Re: [PATCH 2/5] xfs: separate CIL commit record IO
From: Christoph Hellwig <hch@infradead.org>
Date: 2021-02-01 13:00:18
On Thu, Jan 28, 2021 at 03:41:51PM +1100, Dave Chinner wrote:
From: Dave Chinner <redacted> To allow for iclog IO device cache flush behaviour to be optimised, we first need to separate out the commit record iclog IO from the rest of the checkpoint so we can wait for the checkpoint IO to complete before we issue the commit record. This separate is only necessary if the commit record is being
s/separate/separation/g
written into a different iclog to the start of the checkpoint. If the entire checkpoint and commit is in the one iclog, then they are both covered by the one set of cache flush primitives on the iclog and hence there is no need to separate them. Otherwise, we need to wait for all the previous iclogs to complete so they are ordered correctly and made stable by the REQ_PREFLUSH that the commit record iclog IO issues. This guarantees that if a reader sees the commit record in the journal, they will also see the entire checkpoint that commit record closes off.
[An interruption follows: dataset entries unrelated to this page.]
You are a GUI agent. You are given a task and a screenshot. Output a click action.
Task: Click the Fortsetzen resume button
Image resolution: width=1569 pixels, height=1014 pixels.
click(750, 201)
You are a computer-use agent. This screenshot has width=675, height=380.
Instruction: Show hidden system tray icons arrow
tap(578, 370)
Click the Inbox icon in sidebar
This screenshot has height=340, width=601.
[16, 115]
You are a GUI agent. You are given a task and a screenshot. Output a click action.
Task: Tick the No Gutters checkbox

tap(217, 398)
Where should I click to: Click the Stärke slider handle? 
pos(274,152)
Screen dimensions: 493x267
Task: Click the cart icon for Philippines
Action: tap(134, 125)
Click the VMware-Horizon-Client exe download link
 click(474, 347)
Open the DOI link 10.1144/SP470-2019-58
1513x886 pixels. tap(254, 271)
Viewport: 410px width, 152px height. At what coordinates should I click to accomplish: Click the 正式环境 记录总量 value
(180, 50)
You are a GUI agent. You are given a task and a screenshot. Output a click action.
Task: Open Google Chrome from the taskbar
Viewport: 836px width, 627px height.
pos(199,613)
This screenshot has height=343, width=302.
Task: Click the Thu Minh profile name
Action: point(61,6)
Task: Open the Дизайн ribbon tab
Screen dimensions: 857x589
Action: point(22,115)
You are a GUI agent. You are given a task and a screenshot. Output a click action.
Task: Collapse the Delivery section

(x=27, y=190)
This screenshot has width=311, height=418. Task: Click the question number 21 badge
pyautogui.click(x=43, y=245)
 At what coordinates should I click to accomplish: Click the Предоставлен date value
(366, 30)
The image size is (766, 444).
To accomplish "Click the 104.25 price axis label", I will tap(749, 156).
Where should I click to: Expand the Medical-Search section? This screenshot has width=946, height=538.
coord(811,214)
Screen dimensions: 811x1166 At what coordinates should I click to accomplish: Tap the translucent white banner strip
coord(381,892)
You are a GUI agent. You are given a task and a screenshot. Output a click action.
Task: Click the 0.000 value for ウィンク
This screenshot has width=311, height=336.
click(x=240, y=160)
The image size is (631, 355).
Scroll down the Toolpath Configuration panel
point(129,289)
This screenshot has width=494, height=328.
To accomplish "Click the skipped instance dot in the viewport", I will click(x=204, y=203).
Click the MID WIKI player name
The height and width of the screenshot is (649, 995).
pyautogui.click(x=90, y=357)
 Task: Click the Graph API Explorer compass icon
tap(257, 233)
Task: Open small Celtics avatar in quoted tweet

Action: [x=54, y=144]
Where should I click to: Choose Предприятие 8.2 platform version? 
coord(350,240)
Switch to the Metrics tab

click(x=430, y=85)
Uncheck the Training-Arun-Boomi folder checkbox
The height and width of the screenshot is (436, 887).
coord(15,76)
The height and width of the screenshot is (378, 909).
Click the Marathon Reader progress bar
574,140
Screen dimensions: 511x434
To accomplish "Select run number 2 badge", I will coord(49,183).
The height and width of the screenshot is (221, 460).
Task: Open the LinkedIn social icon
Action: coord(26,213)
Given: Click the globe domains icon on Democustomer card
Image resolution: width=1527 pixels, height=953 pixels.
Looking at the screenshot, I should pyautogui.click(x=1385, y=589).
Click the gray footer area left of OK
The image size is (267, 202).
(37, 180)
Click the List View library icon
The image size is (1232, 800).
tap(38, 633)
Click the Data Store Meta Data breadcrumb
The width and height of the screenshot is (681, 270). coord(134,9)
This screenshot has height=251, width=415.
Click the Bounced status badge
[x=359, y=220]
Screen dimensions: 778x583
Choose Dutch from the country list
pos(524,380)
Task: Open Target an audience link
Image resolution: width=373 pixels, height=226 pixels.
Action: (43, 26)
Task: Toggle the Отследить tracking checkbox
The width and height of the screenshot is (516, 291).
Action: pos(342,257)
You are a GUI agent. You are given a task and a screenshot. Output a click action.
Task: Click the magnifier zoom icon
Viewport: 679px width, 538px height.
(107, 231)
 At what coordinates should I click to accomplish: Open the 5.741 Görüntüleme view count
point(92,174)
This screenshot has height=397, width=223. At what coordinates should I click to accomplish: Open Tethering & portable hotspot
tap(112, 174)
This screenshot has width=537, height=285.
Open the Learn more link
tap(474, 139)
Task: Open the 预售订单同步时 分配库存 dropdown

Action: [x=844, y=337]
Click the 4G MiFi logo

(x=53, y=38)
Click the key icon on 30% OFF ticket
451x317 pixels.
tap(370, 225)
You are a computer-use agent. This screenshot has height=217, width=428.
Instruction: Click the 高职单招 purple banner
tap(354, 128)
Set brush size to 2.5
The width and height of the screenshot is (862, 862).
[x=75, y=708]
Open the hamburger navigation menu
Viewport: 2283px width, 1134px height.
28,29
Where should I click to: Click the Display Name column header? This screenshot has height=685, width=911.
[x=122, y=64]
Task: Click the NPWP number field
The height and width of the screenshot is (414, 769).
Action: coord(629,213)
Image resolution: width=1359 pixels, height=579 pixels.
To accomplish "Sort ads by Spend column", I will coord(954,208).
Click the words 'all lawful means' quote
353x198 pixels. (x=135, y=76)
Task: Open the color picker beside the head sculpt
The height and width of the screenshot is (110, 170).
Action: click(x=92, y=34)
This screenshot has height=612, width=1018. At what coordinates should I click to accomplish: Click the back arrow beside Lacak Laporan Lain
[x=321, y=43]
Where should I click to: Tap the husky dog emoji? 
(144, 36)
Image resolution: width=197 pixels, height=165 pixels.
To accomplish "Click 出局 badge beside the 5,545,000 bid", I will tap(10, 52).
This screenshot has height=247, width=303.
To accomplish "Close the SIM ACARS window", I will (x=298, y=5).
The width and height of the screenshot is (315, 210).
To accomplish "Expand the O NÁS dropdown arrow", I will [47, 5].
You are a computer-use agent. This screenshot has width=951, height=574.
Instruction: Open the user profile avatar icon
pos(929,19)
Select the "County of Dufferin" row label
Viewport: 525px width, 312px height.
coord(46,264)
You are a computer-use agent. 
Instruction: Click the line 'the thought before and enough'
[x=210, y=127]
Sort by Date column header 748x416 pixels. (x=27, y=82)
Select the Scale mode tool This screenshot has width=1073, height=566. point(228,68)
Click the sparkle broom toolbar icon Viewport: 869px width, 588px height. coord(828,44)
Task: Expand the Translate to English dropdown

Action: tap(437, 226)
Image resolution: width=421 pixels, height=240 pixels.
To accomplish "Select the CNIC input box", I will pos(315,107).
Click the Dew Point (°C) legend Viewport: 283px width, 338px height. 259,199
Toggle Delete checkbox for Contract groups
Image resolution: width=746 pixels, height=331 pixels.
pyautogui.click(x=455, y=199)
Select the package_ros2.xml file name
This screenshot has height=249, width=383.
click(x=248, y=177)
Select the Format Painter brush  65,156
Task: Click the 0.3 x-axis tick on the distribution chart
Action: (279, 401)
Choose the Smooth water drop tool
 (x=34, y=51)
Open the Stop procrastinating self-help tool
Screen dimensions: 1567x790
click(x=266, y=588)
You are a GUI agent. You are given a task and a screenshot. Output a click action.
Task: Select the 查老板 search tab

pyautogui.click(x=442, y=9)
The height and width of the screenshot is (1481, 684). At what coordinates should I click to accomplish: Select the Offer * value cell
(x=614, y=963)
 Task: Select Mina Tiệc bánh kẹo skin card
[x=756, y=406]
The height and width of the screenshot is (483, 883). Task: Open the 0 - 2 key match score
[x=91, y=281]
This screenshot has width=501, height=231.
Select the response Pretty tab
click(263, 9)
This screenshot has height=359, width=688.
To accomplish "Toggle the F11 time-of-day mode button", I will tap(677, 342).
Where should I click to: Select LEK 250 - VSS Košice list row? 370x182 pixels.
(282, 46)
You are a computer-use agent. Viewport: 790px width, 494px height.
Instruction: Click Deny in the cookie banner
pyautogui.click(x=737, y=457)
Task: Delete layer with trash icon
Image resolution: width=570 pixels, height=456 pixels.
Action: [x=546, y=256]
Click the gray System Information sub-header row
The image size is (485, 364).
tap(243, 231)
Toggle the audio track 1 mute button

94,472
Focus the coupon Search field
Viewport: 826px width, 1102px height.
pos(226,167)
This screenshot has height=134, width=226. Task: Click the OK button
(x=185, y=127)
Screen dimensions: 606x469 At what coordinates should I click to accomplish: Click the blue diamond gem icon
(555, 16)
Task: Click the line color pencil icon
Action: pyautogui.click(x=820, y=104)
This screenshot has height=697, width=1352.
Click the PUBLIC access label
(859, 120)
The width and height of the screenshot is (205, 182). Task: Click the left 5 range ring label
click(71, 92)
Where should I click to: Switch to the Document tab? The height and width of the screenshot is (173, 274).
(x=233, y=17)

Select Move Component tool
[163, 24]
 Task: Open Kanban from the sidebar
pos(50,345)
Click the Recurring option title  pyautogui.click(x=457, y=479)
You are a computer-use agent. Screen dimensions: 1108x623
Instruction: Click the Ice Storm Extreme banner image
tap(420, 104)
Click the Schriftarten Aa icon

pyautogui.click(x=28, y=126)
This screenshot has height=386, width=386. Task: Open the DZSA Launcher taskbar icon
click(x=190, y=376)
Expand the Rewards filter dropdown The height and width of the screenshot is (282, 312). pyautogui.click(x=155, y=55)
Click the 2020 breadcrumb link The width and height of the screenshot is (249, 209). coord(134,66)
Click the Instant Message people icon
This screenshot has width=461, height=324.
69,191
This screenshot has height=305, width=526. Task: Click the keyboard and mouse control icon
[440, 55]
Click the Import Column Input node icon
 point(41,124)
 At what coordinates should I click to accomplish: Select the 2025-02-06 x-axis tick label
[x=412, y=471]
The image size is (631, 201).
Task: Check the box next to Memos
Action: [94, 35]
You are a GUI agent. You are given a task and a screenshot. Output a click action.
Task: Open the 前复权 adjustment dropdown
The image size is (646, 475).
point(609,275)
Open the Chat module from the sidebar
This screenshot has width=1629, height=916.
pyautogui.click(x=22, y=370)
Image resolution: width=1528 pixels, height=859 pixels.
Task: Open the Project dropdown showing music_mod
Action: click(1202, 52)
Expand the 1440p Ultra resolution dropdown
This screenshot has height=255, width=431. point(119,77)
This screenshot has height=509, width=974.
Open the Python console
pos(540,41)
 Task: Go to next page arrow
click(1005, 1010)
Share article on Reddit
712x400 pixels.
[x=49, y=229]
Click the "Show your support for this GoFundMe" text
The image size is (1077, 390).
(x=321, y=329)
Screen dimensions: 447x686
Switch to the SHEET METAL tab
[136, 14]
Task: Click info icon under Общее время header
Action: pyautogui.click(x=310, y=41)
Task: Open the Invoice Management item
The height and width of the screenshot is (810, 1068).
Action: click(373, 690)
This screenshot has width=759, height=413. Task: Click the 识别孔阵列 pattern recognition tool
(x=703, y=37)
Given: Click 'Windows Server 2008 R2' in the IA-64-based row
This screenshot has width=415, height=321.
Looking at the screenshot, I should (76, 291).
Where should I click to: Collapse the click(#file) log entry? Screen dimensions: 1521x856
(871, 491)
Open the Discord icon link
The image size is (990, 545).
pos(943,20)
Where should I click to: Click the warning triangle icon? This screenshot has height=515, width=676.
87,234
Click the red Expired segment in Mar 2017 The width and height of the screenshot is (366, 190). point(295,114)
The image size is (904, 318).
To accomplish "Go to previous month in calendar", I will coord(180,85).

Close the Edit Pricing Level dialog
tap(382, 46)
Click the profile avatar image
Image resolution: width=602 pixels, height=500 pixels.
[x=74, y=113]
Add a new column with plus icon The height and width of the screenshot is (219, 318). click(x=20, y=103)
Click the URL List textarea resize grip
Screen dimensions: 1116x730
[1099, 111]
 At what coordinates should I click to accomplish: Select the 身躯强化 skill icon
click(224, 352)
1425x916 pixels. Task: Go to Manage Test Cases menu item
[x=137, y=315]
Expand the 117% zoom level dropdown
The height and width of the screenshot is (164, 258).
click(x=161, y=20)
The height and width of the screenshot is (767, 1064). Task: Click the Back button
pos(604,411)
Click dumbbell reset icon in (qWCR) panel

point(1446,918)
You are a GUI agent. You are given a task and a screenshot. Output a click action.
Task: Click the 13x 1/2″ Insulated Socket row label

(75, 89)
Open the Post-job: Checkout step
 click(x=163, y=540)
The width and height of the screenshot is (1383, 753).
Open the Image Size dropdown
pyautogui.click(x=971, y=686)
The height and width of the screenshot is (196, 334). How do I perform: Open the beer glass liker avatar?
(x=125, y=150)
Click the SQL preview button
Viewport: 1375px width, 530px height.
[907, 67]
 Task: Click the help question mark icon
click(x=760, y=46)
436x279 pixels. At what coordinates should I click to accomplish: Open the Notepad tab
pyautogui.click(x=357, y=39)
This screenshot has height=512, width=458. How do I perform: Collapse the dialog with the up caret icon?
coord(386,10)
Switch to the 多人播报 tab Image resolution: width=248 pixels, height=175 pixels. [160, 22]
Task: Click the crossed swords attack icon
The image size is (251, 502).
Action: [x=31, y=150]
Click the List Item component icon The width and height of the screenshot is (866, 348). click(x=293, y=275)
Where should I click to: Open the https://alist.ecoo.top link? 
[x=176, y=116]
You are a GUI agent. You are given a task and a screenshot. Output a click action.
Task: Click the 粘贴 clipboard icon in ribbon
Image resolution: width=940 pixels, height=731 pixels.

This also provides the guarantee that when the commit record IO completes, we can safely unpin all the log items in the checkpoint so they can be written back because the entire checkpoint is stable in the journal.
I'm a little worried about the direction for devices without a volatile write cache like all highend enterprise SSDs, Arrays and hard drives, where we not introduce another synchronization point without any gains from the reduction in FUA/flush traffic that is a no-op there.